Unnamed: 0,BaseCurrency,PortfolioCode,PortfolioScope,PortfolioType
0,USD,US-Futures,Finbourne-Examples,Transaction
1,USD,US-Treasury-Bond,Finbourne-Examples,Transaction
2,EUR,Global-Equity-swap,Finbourne-Examples,Transaction
3,GBP,UK-LegSwaps,Finbourne-Examples,Transaction
4,GBP,Global-Futures,Finbourne-Examples,Transaction
5,GBP,UK-Equities,Finbourne-Examples,Transaction
6,GBP,Global-Equity,Finbourne-Examples,Transaction
7,GBP,UK-Swaps,Finbourne-Examples,Transaction
8,USD,US-Corporate-Bond,Finbourne-Examples,Transaction
9,USD,US-Futures1,Finbourne-Examples,Transaction


## Case Statements and Printing SQL

### Background
What's happening as you operate on and call methods on columns is that you're building up an a graph that represent bits of SQL. You can see the SQL that it resolves to with `.print_sql()`.

....................

• **Stated exercise**
List every portfolio code in the portfolio passage above whose base currency is USD.

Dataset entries
....................

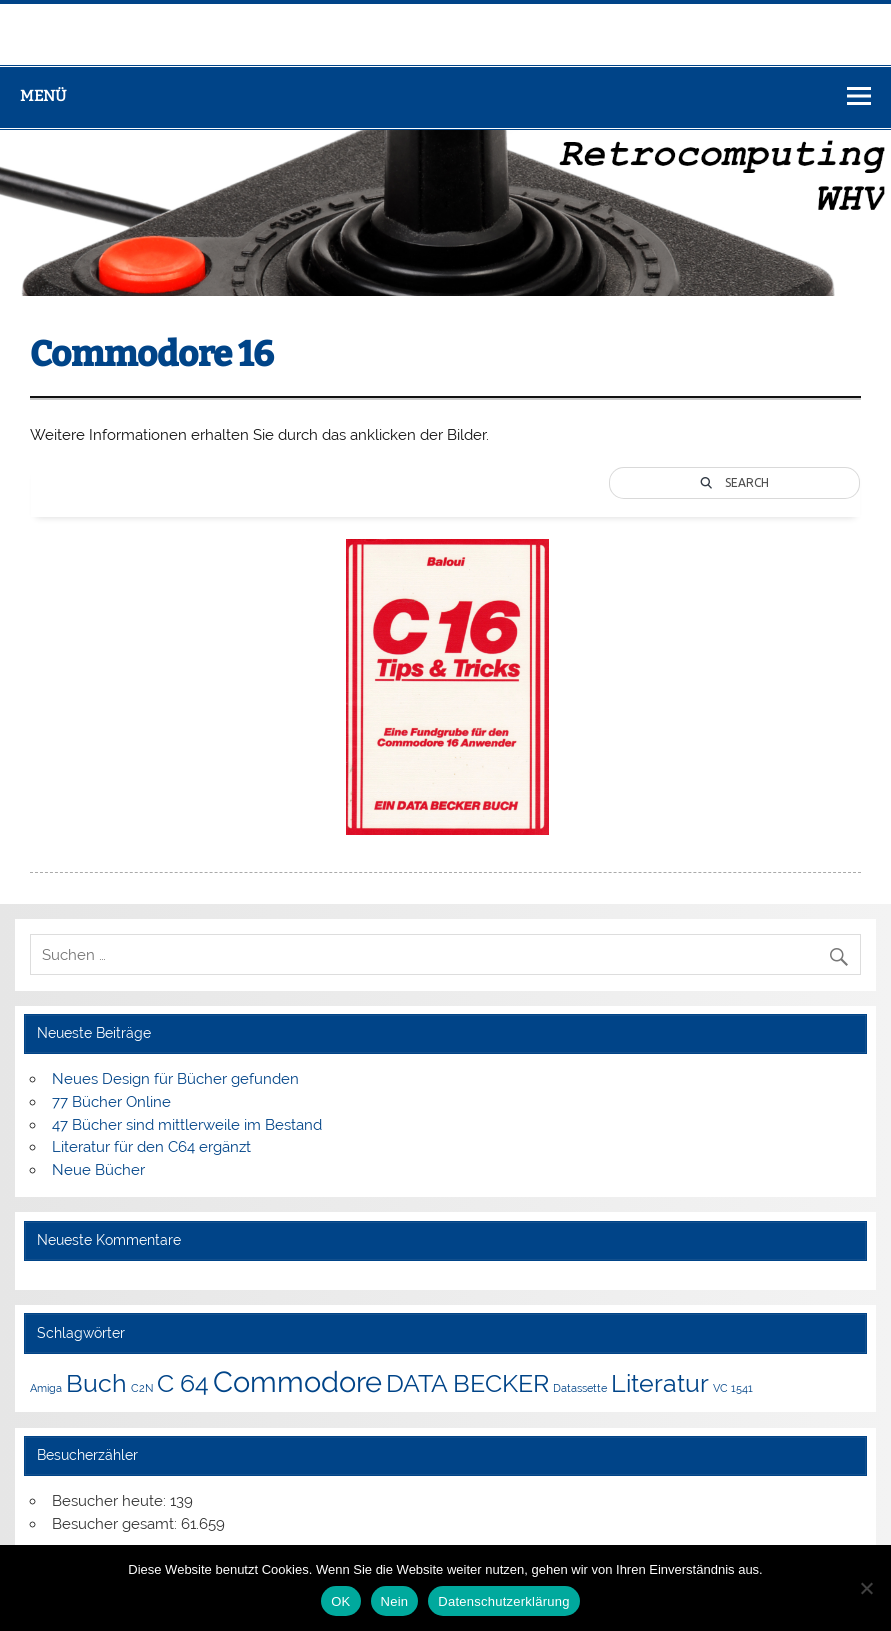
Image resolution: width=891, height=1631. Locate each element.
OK (340, 1601)
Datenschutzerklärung (503, 1601)
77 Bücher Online (111, 1102)
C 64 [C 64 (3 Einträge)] (183, 1383)
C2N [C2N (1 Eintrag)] (142, 1388)
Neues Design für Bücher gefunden (175, 1079)
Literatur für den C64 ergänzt (151, 1147)
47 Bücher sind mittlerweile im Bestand (187, 1125)
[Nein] (866, 1588)
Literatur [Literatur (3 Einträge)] (660, 1383)
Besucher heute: (111, 1501)
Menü (43, 96)
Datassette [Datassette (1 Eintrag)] (580, 1388)
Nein (395, 1601)
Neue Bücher (98, 1170)
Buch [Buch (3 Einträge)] (96, 1383)
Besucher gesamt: (116, 1524)
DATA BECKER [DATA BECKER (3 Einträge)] (467, 1383)
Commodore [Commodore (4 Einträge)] (297, 1381)
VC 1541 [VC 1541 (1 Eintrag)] (733, 1388)
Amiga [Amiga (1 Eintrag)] (46, 1388)
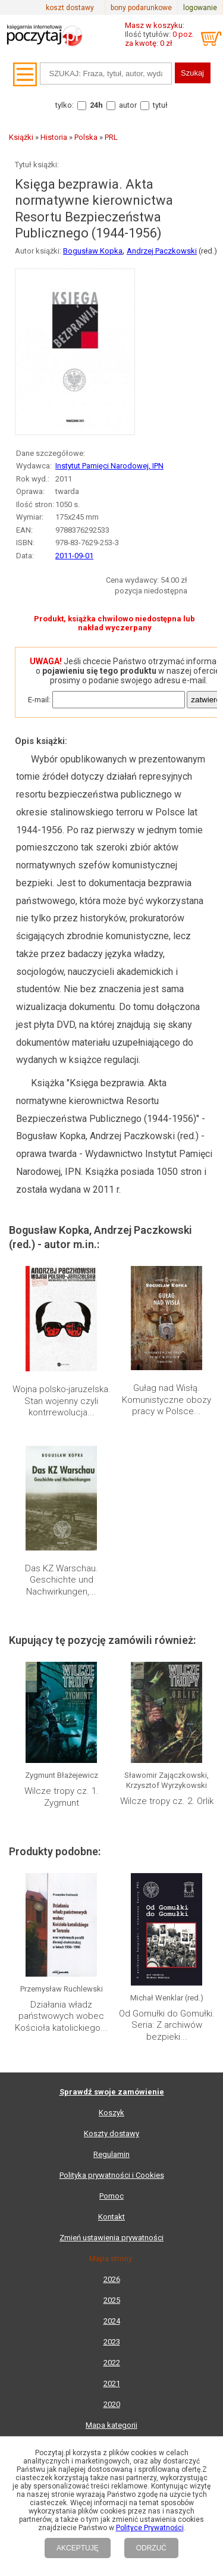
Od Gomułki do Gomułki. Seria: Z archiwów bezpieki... (167, 2025)
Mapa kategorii (111, 2425)
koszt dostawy (70, 8)
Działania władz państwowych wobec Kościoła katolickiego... (61, 2016)
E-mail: (39, 699)
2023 (111, 2341)
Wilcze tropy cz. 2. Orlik (166, 1801)
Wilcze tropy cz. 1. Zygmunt (61, 1797)
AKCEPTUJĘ (77, 2548)
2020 (111, 2404)
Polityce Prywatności (150, 2528)
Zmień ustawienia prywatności (111, 2237)
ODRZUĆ (151, 2548)
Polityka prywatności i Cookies (111, 2175)
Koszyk (111, 2112)
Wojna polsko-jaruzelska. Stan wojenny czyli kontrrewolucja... (61, 1401)
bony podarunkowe (141, 8)
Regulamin (111, 2154)
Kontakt (111, 2216)
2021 (111, 2383)
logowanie (200, 8)
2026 (111, 2279)
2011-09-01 (74, 555)
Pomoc (111, 2196)
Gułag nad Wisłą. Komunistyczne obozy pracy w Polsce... (166, 1400)
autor (128, 105)
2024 (111, 2320)
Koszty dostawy (111, 2133)
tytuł (160, 105)
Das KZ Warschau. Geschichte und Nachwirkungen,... (61, 1580)
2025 (111, 2300)
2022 (111, 2362)
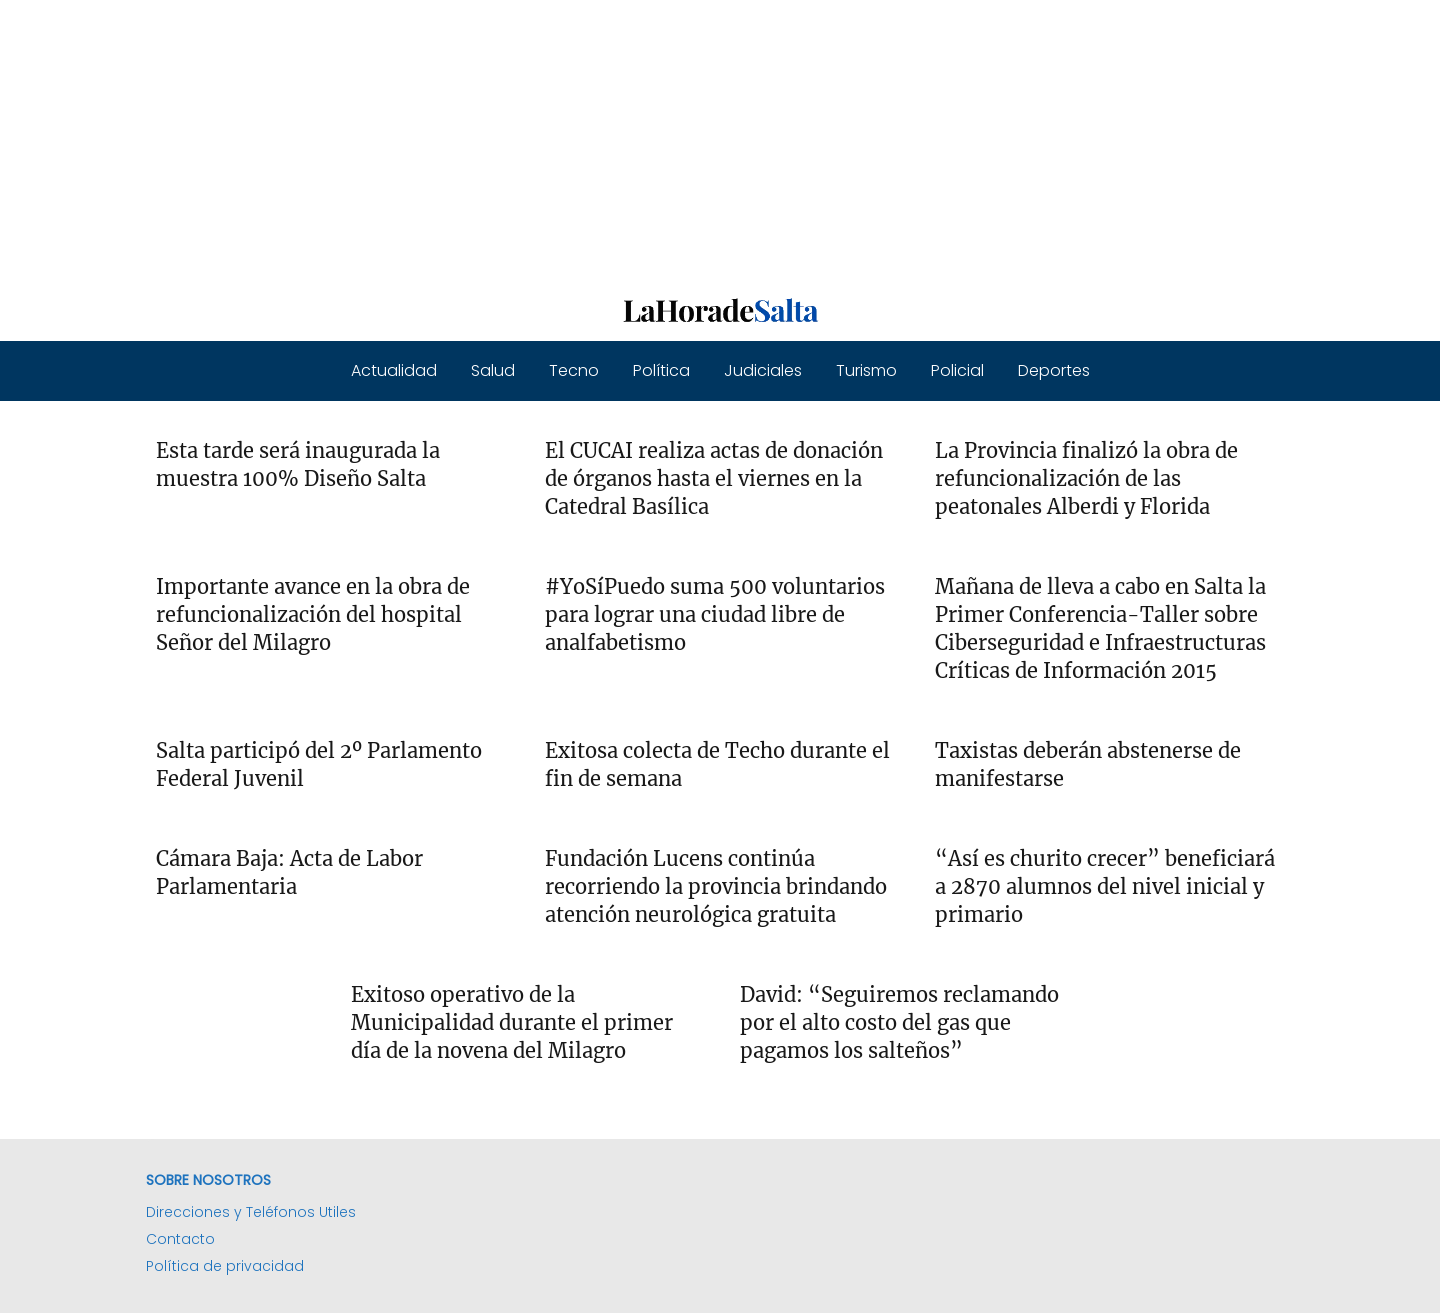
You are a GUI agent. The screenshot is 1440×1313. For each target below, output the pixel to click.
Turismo (866, 370)
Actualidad (394, 370)
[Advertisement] (600, 140)
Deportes (1054, 370)
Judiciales (763, 370)
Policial (957, 370)
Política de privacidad (225, 1266)
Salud (493, 370)
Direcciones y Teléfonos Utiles (251, 1212)
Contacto (180, 1239)
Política (661, 370)
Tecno (574, 370)
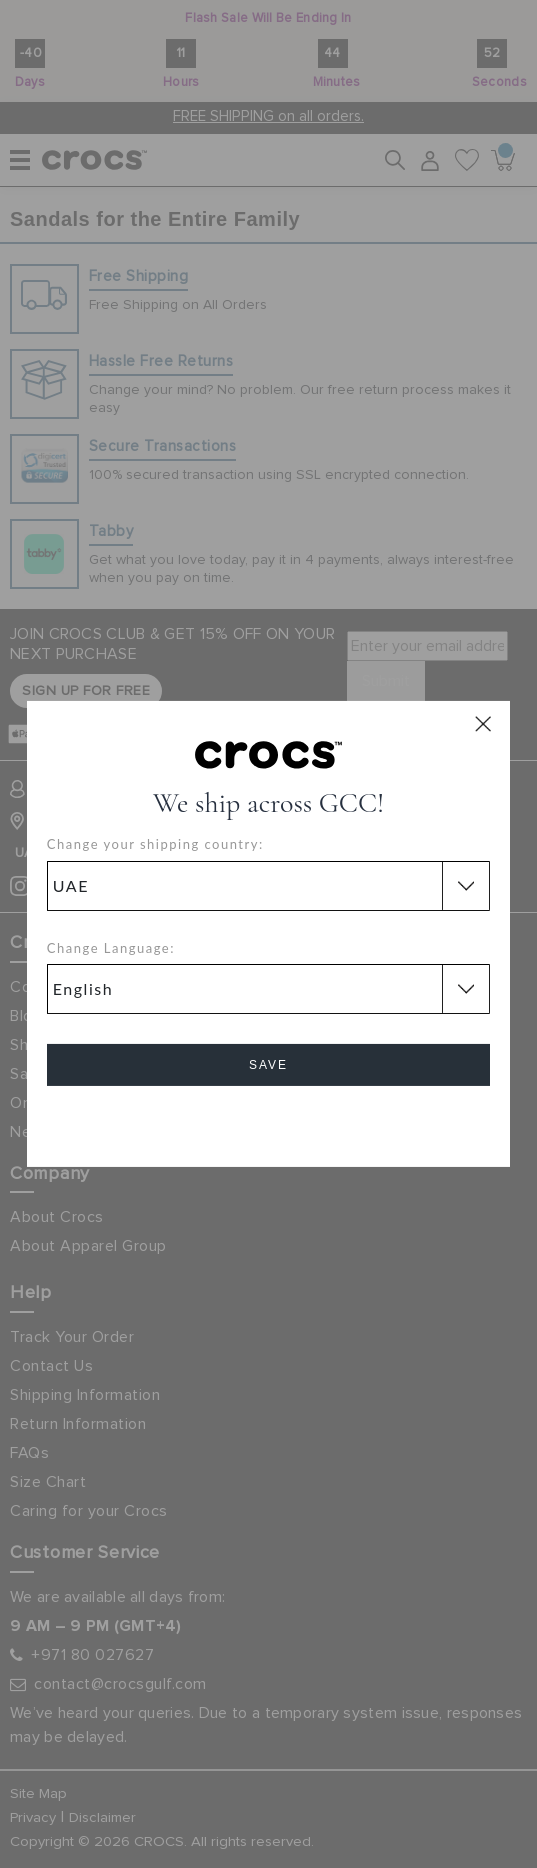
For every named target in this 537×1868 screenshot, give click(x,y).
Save (268, 1065)
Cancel (268, 1121)
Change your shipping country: (155, 844)
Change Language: (111, 948)
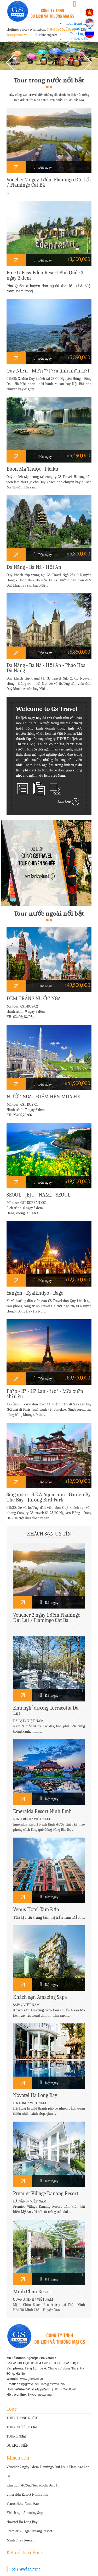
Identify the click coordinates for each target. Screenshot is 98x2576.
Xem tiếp (68, 802)
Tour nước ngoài (78, 28)
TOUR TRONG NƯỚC (22, 2418)
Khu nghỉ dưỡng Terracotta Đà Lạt (33, 2485)
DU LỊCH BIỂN (17, 2445)
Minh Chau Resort (20, 2540)
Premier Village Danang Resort (29, 2531)
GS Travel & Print (26, 2569)
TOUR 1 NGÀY (17, 2436)
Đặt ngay (42, 167)
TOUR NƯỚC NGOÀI (22, 2427)
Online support (47, 35)
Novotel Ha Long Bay (22, 2522)
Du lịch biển (78, 39)
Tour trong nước (78, 23)
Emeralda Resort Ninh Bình (27, 2494)
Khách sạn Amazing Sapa (25, 2513)
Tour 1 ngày (78, 34)
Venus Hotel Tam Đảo (23, 2503)
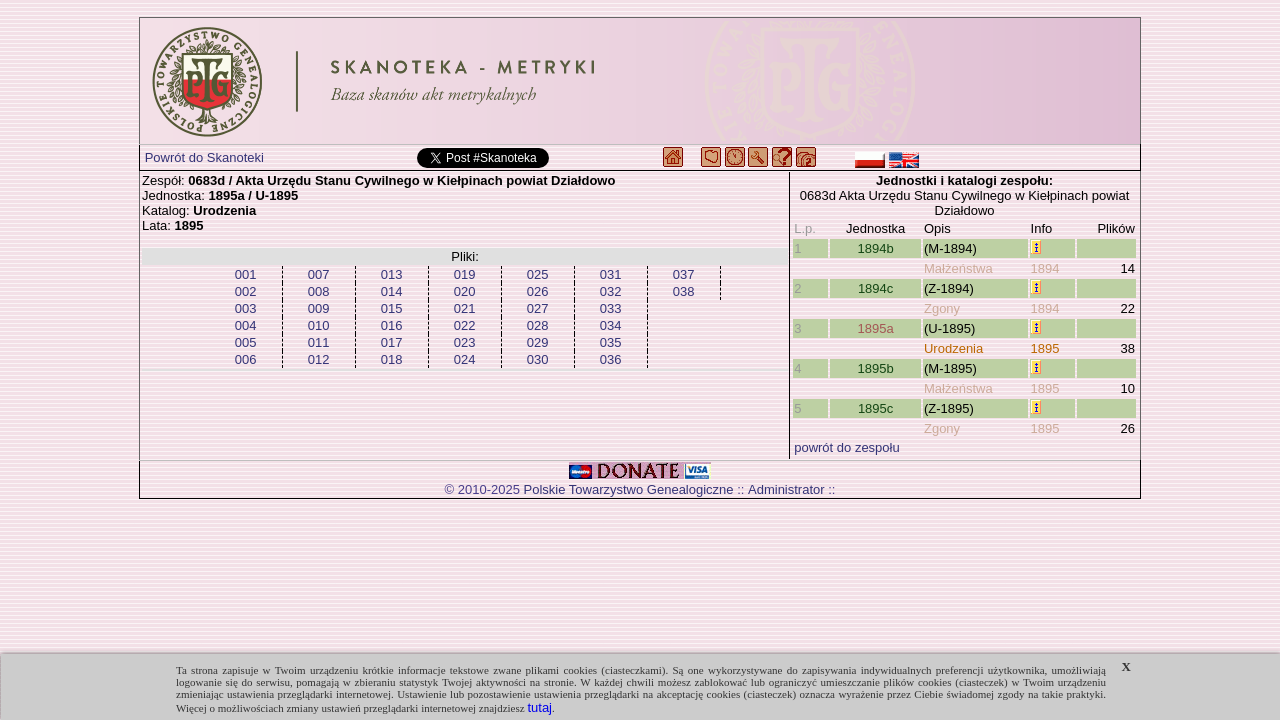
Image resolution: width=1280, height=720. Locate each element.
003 (246, 308)
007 (319, 274)
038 (684, 291)
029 (538, 342)
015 (392, 308)
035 (611, 342)
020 (465, 291)
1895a (876, 328)
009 (319, 308)
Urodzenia (953, 348)
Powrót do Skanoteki (204, 157)
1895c (875, 408)
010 (319, 325)
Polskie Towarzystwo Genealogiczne (629, 489)
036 (611, 359)
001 (246, 274)
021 (465, 308)
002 (246, 291)
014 (392, 291)
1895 (1045, 348)
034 (611, 325)
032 (611, 291)
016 (392, 325)
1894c (875, 288)
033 (611, 308)
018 (392, 359)
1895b (876, 368)
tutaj (539, 707)
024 (465, 359)
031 (611, 274)
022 (465, 325)
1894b (876, 248)
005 (246, 342)
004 (246, 325)
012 (319, 359)
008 (319, 291)
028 (538, 325)
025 (538, 274)
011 (319, 342)
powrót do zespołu (847, 447)
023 (465, 342)
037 (684, 274)
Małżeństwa (958, 268)
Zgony (942, 308)
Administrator (786, 489)
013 (392, 274)
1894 (1045, 268)
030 (538, 359)
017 (392, 342)
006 (246, 359)
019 (465, 274)
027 (538, 308)
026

....................

• **Reply**
US-Futures, US-Treasury-Bond, US-Corporate-Bond, US-Futures1